After the Boyfriend dumped her and she became Unstable, the Beautiful Woman acquired a reputation among off-campus Jewish Frat Boys as a Blow Job Queen. For months her Girlfriends, including the Intelligent Woman, strove to keep this hurtful gossip from her, but when news inevitably trickled her way (actually, one of the five guys who lived above Taco Bell on State Street, all of whom she'd blown, told her in an effort to make her leave his apartment so he could study), the Beautiful Woman was secretly proud.

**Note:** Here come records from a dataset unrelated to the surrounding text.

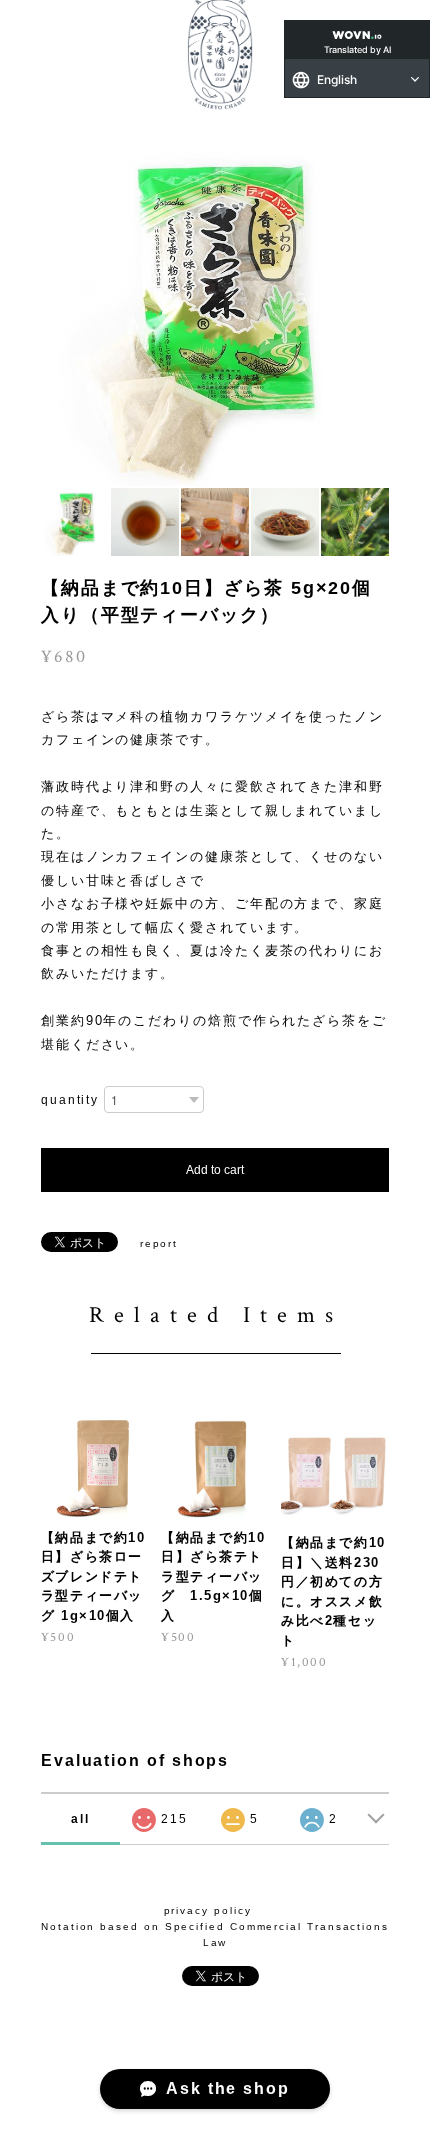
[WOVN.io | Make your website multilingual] (357, 31)
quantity (70, 1100)
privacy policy (208, 1910)
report (159, 1243)
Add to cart (215, 1170)
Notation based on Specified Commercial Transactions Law (215, 1934)
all (80, 1819)
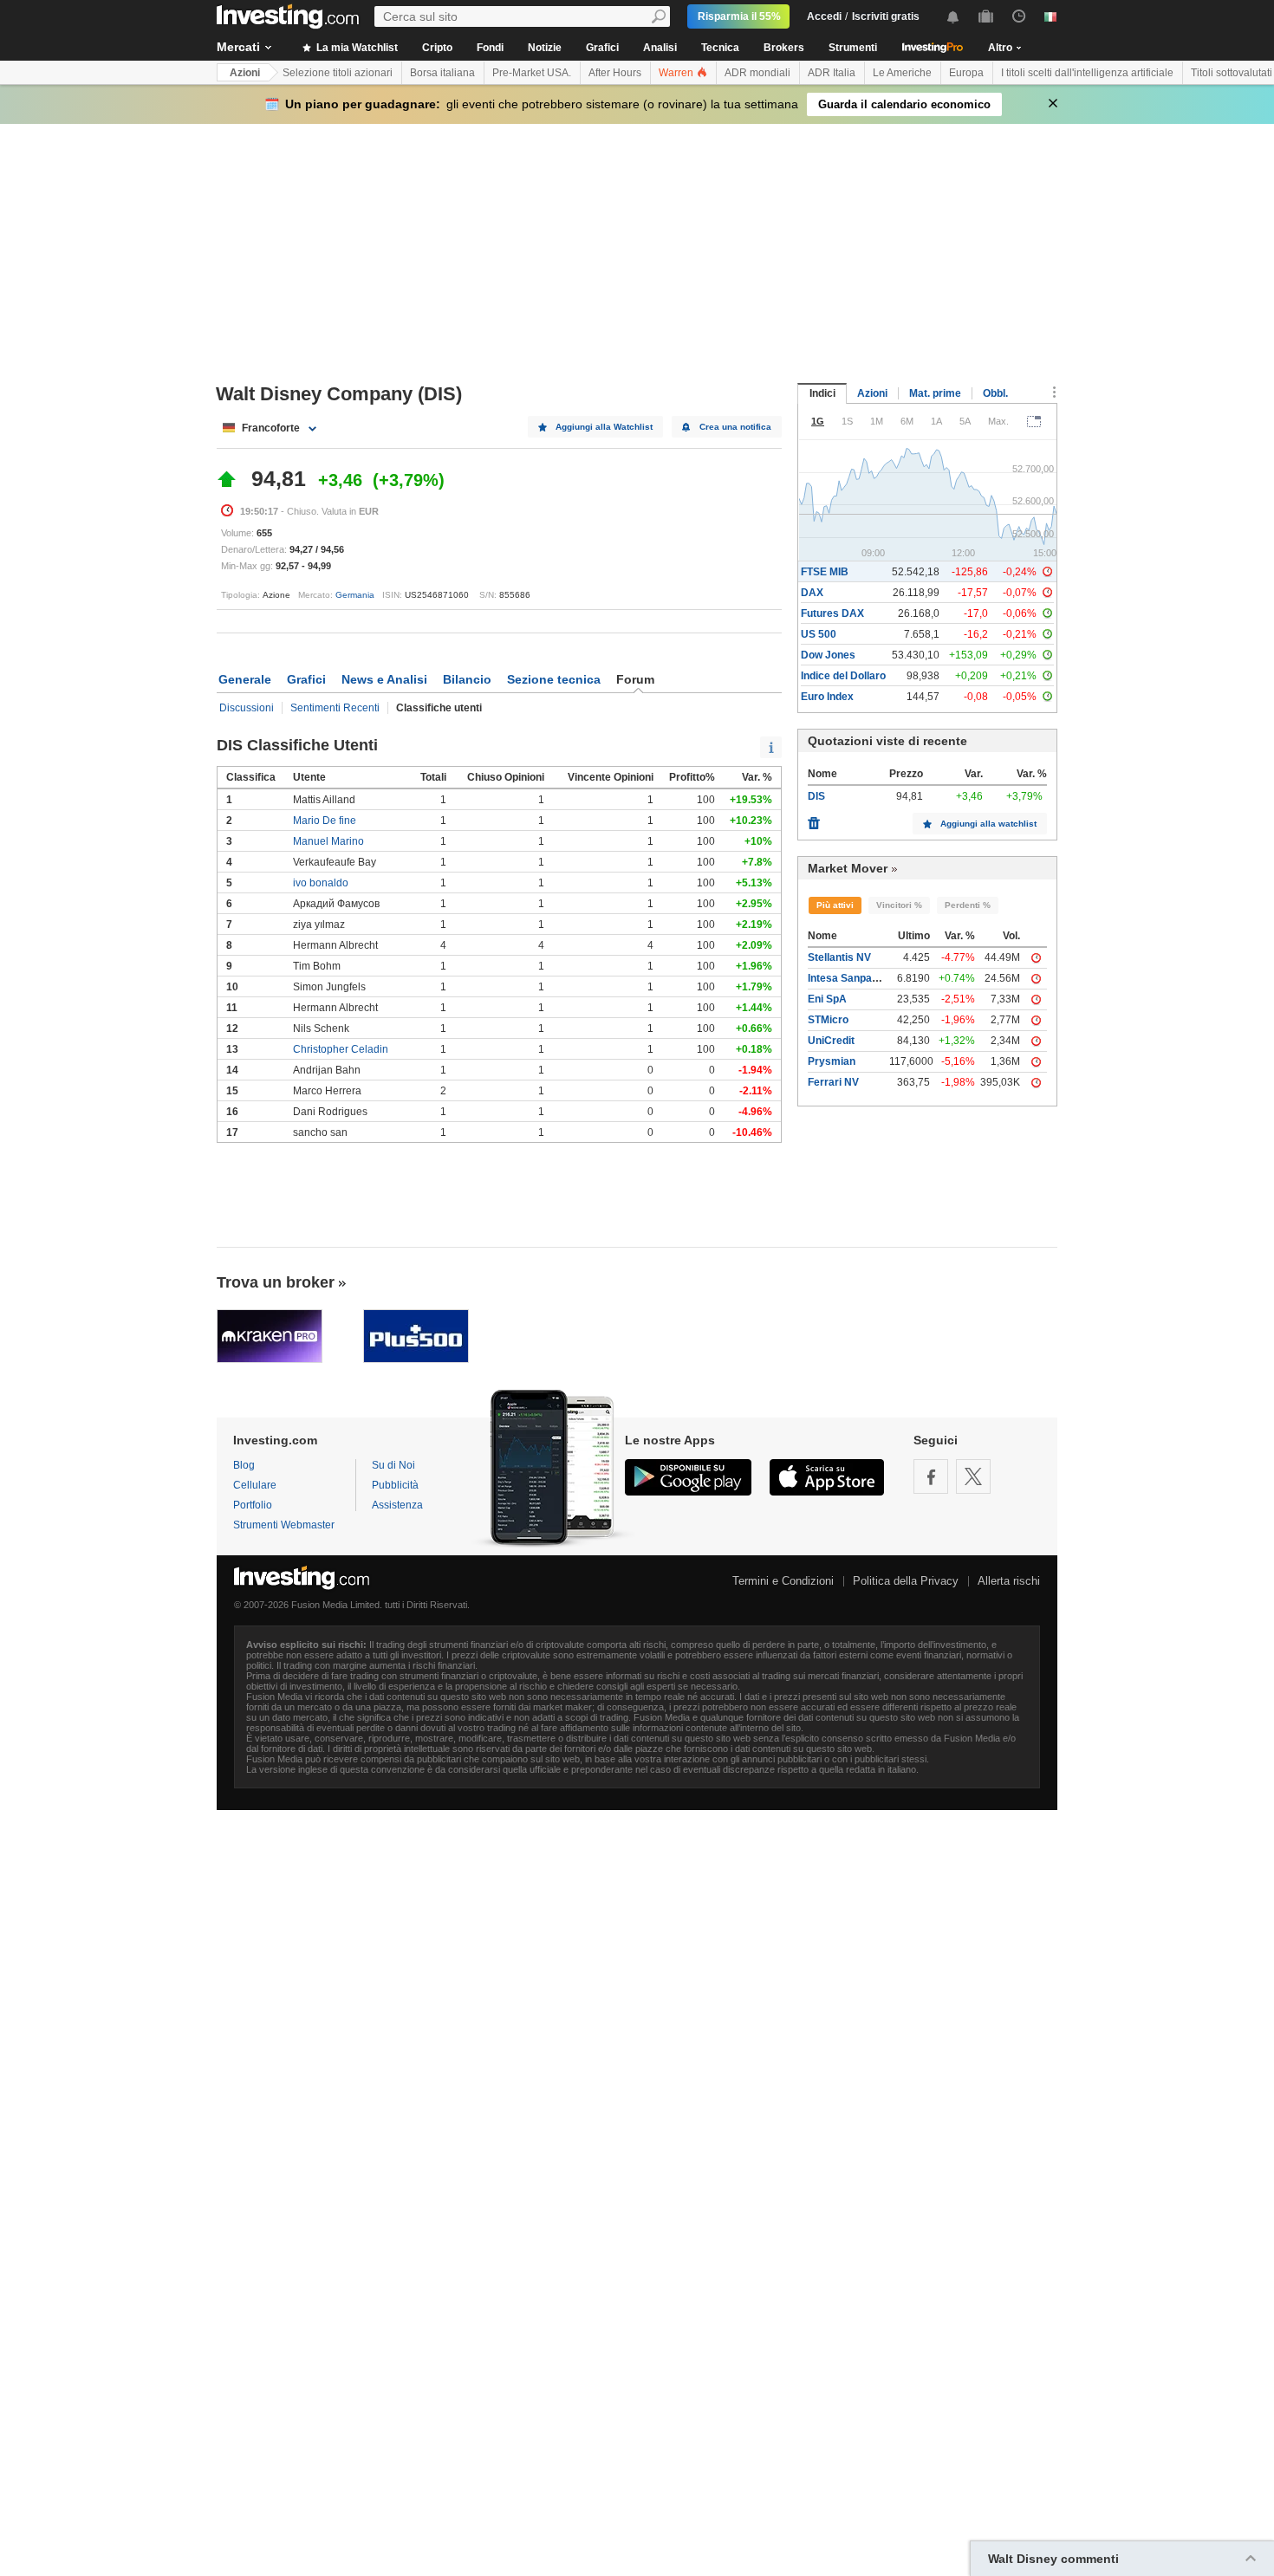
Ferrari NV (833, 1082)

In the fluorescent lights of the cruise ship bathroom, amid giddy tales of simultaneous copulation, the Intelligent Woman glimpses old acne scars embedded along the sides of her own face, like somebody took a smooth, clean picture of the Beautiful Woman and crumpled it up tight then left it there, ravaged under the glare.

And some things—like hearing that a woman who does not receive roses has no right to an opinion in this world—are things you never get over. Even when you receive your own roses, along with diamond earrings and a Victorian house and a Baby From China and everybody seems to respect you more than the person who made that Statement to begin with. You still don't.

The Intelligent Woman's Husband turns to her and says, Aren't you going to take your top off? You're always dying to take off your top. She looks at him, so pale in the sun, his laboratory-hidden body nearly transparent, the way it looks when he's working naked in the morning after his shower, bathed in computer-glow. He has been with her on many a foreign beach—they met in France, for God's sake!—and in addition has fucked her enough times in enough ways to know that, though she is not Beautiful and knows it, she is nonetheless an exhibitionist. She cannot fool him. He stares, waiting.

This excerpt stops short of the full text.